##### Provided text

# Predict (the future) ?



## ThomasK

No, I can't. That is why I ask this: 
a - what is your verb for predicting? (And what is the root: seeing, saying, ...)
b - what expressions can you use to say you can't predict ? (Or what is is used to predict the future with you ?) 

Dutch: 
a - _*voorspellen*_ is predicting, *voorzien* is foreseeing (and provide for); we can't use _voorzeggen_ [lit. pre-dict] for that. 

b - _*ik heb geen glazen bol*_ (I don't have a crystal ball)
- _*dat is koffiedik kijken*_ (that is watching (interpreting) coffee grounds/ prut?/ drab?) ; might be a Turkish custom by the way, and here's how to go about it ;-)... 

Any other techniques ?


----------



## Maroseika

Russian:

A. Предвидеть or провидеть (lit. foresee) 
Предсказывать (lit. predict).
Both looks like calques.

B. A lot of expressions are used, e.g.:
Это гадание на кофейной гуще - This is telling fortunes by coffee grounds.
Я не провидец - I'm not a seer.


----------



## Orlin

Maroseika said:


> Russian:
> Предвидеть or провидеть (lit. foresee) = BG предвидя/предвиждам (perf./imperf.)

##########
##### Extracted entries

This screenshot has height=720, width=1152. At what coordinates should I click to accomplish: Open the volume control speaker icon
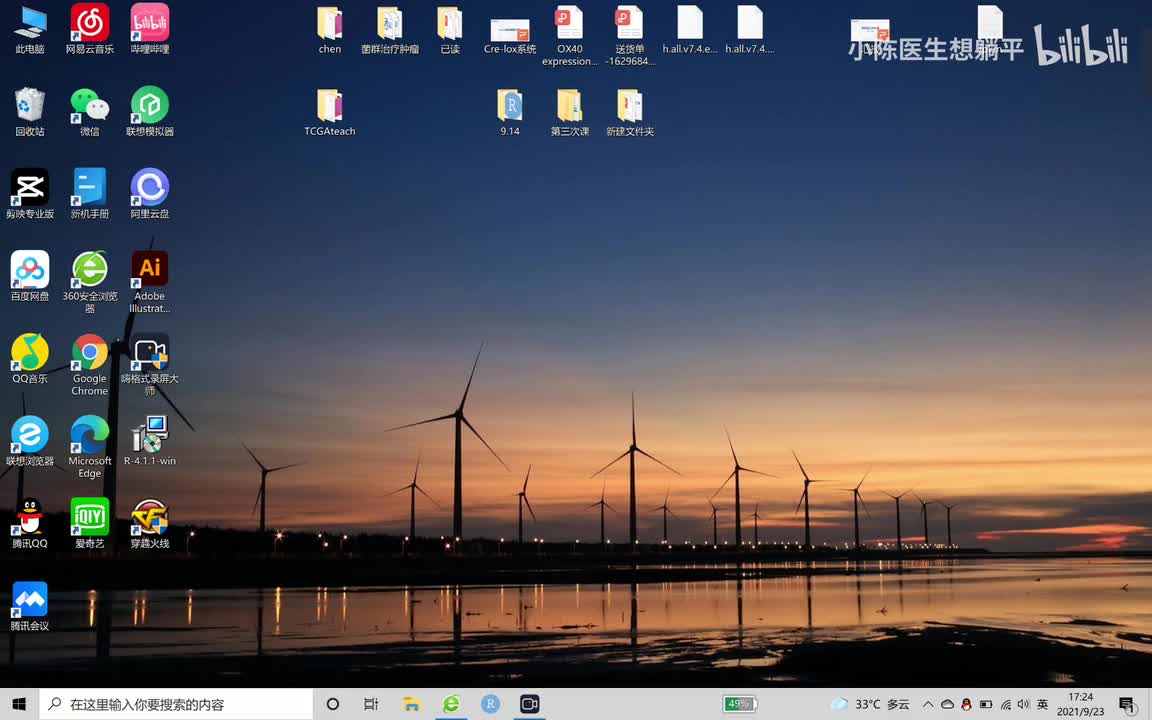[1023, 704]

##########
##### Extracted entries

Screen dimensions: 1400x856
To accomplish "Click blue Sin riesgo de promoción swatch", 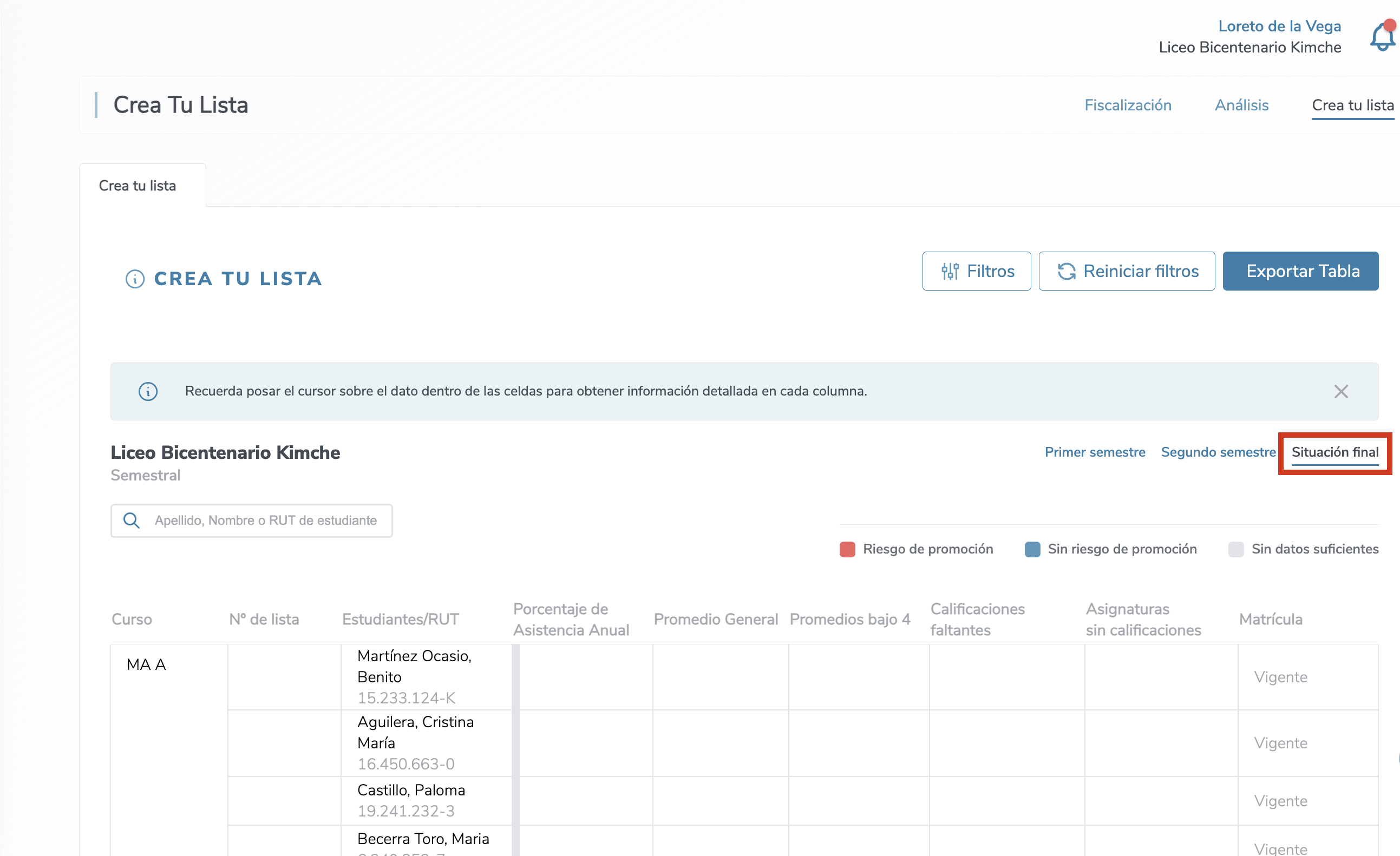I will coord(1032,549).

##########

## [Exercise instructions]
a – Repeat the part of the forum thread on predicting the future that lies between "# Predict (the" and "with you ?)", inclusive.
b – Pick up the forum thread on predicting the future from its last line shown and carry it on.

## [Results by task]
a –
# Predict (the future) ?



## ThomasK

No, I can't. That is why I ask this: 
a - what is your verb for predicting? (And what is the root: seeing, saying, ...)
b - what expressions can you use to say you can't predict ? (Or what is is used to predict the future with you ?)

b –
> Предсказывать (lit. predict). = BG предскажа/предсказвам (perf./imperf.)
> Both looks like calques.


Bulgarian does the same.


----------



## Maroseika

Orlin said:


> Bulgarian does the same.


I guess Church Slavonic < Greek is the source.


----------



## Deem-A

Ukrainian Передбачати


----------



## Orlin

Bosnian/Croatian/Serbian predvid(j)eti/predviđati (perf./imperf.).


----------



## Lars H

ThomasK said:


> *voorspellen*[/I] is predicting, *voorzien* is foreseeing (and provide for); we can't use _voorzeggen_ [lit. pre-dict] for that.
> 
> b - _*ik heb geen glazen bol*_ (I don't have a crystal ball)
> - _*dat is koffiedik kijken*_ (that is watching (interpreting) coffee grounds/ prut?/ drab?) ; might be a Turkish custom by the way, and here's how to go about it ;-)...
> 
> Any other techniques ?



Hej

Swedish:
a - *Förutsäga* (literally pre say) and *förutse* (literally pre see). As so often pretty close to Dutch.
b - _Att spå i *kristallklot*_ (crystal ball) or _Att spå i *kaffesump*_ meaning the goo in the bottom of the coffee can.


----------



## jazyk

In Portuguese: prever (see before).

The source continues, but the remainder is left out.